Top of Data to examine
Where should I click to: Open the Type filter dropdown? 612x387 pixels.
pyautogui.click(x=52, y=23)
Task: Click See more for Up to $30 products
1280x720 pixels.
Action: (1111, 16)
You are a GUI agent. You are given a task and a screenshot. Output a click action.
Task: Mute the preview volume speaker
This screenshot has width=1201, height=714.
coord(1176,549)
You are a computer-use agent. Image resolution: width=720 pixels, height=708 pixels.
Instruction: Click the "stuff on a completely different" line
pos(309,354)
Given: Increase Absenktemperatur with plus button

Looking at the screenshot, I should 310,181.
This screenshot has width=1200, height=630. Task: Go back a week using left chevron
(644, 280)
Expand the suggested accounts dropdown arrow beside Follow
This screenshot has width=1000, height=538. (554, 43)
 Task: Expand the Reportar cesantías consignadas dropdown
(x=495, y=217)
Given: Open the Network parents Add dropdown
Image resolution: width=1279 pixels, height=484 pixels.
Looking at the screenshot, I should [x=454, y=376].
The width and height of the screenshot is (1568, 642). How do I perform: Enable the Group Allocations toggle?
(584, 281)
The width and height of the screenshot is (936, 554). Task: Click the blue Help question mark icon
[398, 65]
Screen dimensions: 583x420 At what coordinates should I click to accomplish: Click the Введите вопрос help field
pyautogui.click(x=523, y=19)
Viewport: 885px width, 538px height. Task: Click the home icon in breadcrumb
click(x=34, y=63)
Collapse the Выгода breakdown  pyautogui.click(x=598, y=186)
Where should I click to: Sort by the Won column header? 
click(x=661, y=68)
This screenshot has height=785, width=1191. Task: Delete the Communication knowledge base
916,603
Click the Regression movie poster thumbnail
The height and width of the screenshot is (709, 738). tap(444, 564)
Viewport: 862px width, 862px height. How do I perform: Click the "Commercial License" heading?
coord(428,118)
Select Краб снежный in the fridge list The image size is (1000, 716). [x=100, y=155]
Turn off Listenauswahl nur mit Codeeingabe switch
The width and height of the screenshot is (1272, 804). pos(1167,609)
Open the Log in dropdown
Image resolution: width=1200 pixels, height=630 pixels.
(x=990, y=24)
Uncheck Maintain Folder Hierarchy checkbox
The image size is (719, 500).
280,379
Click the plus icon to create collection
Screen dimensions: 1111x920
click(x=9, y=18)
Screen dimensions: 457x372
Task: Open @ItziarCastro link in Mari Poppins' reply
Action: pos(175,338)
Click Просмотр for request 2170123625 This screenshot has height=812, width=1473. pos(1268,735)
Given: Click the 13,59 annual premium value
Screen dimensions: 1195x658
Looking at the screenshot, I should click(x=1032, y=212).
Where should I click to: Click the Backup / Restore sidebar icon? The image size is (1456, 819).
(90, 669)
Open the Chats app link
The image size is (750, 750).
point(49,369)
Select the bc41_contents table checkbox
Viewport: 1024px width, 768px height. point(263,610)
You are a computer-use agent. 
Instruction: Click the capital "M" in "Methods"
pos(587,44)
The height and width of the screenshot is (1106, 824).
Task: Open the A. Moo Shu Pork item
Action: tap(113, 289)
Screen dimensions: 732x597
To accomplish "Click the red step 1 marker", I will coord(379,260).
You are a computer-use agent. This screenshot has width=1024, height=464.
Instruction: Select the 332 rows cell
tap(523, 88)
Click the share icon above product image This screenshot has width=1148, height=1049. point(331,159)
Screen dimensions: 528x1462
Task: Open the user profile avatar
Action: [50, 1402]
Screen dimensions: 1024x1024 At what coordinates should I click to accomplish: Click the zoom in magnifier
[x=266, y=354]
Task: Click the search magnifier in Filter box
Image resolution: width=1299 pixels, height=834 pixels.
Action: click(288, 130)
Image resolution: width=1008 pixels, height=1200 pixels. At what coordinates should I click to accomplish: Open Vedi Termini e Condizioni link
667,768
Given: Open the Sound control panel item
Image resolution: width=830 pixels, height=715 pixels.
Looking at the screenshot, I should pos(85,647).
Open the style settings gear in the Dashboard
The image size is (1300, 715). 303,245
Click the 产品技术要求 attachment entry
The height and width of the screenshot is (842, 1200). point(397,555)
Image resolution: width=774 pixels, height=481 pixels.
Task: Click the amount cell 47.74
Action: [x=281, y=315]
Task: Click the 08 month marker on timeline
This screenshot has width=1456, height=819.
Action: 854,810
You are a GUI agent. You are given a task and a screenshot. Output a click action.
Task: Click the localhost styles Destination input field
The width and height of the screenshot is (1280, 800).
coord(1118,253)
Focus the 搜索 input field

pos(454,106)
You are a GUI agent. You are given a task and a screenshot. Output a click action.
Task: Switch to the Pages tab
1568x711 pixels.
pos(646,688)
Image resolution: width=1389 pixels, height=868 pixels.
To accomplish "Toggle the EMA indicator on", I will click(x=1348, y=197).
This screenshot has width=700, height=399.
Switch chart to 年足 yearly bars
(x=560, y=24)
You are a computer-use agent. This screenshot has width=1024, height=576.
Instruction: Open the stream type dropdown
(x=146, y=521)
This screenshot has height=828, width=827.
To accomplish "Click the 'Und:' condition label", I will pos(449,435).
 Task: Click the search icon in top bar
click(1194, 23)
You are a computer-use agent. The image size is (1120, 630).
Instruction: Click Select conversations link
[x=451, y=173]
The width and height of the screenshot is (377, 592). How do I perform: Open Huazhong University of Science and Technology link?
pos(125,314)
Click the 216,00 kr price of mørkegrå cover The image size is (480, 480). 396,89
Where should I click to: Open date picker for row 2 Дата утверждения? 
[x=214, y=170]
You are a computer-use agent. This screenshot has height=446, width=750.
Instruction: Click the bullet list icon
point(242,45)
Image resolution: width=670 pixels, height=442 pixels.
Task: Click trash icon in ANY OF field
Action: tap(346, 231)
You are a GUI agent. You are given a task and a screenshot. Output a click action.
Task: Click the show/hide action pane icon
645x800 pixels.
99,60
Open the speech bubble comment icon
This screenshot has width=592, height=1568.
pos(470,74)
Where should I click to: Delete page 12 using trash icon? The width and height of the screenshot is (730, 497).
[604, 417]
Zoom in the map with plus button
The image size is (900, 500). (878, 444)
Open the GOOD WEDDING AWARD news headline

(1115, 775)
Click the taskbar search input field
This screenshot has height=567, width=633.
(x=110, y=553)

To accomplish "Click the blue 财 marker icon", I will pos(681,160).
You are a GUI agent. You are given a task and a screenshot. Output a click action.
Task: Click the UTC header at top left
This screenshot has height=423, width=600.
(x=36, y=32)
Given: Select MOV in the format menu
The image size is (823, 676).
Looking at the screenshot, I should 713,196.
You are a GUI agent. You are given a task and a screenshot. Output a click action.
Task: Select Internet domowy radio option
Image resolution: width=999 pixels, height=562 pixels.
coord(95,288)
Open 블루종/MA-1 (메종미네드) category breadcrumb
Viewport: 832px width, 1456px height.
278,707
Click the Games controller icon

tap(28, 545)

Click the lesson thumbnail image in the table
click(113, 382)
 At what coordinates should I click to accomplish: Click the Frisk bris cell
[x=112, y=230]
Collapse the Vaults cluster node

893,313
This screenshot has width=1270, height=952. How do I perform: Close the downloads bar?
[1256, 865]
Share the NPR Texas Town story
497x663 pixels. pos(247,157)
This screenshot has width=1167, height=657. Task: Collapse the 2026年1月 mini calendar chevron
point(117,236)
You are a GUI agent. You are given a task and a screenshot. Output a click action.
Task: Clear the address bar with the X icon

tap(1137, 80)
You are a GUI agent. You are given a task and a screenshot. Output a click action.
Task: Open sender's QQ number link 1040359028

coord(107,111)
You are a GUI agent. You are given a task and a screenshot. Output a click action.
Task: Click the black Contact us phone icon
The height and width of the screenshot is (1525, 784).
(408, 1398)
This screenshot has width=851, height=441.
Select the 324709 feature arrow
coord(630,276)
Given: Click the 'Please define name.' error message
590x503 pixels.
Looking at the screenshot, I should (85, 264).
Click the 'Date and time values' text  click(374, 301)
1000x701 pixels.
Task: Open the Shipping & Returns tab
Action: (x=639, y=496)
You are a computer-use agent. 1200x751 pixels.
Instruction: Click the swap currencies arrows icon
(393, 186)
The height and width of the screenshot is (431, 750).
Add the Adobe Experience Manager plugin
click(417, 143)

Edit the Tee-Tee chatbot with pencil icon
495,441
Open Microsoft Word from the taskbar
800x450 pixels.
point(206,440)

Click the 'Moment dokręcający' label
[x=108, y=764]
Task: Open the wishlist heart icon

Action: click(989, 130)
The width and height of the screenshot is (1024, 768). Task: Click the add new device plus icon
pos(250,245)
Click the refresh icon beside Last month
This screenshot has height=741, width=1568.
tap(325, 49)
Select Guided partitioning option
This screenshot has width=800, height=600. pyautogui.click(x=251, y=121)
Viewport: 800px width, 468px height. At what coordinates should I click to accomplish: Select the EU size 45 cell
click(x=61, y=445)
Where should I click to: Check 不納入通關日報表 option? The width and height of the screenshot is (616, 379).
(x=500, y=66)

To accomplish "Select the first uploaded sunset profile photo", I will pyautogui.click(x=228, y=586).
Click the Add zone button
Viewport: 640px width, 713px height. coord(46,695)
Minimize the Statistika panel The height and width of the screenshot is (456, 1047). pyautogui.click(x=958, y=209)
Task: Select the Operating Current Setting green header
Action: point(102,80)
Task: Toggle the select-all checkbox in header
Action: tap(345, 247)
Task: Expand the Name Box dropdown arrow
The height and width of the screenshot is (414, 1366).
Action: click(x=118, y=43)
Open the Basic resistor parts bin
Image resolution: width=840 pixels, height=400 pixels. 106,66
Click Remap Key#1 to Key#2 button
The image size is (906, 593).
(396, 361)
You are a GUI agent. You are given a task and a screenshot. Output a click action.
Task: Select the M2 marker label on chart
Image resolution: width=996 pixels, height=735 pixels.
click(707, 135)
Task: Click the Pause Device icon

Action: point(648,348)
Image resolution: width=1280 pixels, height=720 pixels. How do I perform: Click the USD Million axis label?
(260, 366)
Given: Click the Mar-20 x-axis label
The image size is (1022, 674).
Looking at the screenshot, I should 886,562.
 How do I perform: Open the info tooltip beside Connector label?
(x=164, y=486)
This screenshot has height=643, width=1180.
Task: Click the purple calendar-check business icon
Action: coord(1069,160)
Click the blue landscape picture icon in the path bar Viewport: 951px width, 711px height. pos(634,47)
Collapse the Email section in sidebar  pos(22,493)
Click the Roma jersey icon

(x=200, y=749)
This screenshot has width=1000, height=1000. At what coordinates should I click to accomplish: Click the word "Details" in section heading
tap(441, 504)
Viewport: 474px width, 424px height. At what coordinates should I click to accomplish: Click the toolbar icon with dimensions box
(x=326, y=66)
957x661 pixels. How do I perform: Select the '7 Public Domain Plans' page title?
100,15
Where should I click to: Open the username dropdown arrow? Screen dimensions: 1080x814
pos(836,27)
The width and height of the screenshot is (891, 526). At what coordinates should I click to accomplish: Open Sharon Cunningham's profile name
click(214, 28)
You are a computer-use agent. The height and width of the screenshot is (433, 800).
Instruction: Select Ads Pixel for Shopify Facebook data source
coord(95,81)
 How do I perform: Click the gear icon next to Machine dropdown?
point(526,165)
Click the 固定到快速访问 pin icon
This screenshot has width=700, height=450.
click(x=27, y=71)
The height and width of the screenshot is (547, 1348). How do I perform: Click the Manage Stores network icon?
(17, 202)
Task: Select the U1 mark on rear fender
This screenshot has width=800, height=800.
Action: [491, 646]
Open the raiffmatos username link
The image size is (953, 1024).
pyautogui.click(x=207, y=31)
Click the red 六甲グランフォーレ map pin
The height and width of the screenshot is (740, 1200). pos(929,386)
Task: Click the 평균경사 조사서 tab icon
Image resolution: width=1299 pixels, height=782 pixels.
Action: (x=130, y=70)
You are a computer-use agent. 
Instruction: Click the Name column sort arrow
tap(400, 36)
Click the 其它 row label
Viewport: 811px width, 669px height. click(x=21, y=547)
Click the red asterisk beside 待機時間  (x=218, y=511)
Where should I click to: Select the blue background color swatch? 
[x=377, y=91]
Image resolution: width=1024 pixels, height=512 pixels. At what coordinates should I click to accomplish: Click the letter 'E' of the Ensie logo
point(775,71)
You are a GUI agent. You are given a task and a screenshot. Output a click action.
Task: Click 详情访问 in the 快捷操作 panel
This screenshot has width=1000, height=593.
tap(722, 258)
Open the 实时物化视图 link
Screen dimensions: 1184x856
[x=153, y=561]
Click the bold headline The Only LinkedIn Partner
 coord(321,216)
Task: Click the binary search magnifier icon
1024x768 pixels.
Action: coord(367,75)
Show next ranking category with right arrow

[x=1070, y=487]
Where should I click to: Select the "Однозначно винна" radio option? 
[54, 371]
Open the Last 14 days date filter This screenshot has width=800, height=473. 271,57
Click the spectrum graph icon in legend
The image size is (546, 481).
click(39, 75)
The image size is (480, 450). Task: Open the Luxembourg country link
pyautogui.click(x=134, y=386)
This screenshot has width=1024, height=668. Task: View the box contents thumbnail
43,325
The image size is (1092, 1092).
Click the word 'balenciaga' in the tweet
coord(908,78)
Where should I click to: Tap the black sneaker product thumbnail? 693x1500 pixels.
Bottom of Data to examine
### [Your instructions]
The answer must be the lines from the one containing "Task: Click 详情访问 in the 快捷操作 panel" through the last line of the records, written out exactly; please include nothing more.

### [Response area]
Task: Click 详情访问 in the 快捷操作 panel
This screenshot has width=1000, height=593.
tap(722, 258)
Open the 实时物化视图 link
Screen dimensions: 1184x856
[x=153, y=561]
Click the bold headline The Only LinkedIn Partner
 coord(321,216)
Task: Click the binary search magnifier icon
1024x768 pixels.
Action: coord(367,75)
Show next ranking category with right arrow

[x=1070, y=487]
Where should I click to: Select the "Однозначно винна" radio option? 
[54, 371]
Open the Last 14 days date filter This screenshot has width=800, height=473. 271,57
Click the spectrum graph icon in legend
The image size is (546, 481).
click(39, 75)
The image size is (480, 450). Task: Open the Luxembourg country link
pyautogui.click(x=134, y=386)
This screenshot has width=1024, height=668. Task: View the box contents thumbnail
43,325
The image size is (1092, 1092).
Click the word 'balenciaga' in the tweet
coord(908,78)
Where should I click to: Tap the black sneaker product thumbnail? 693x1500 pixels.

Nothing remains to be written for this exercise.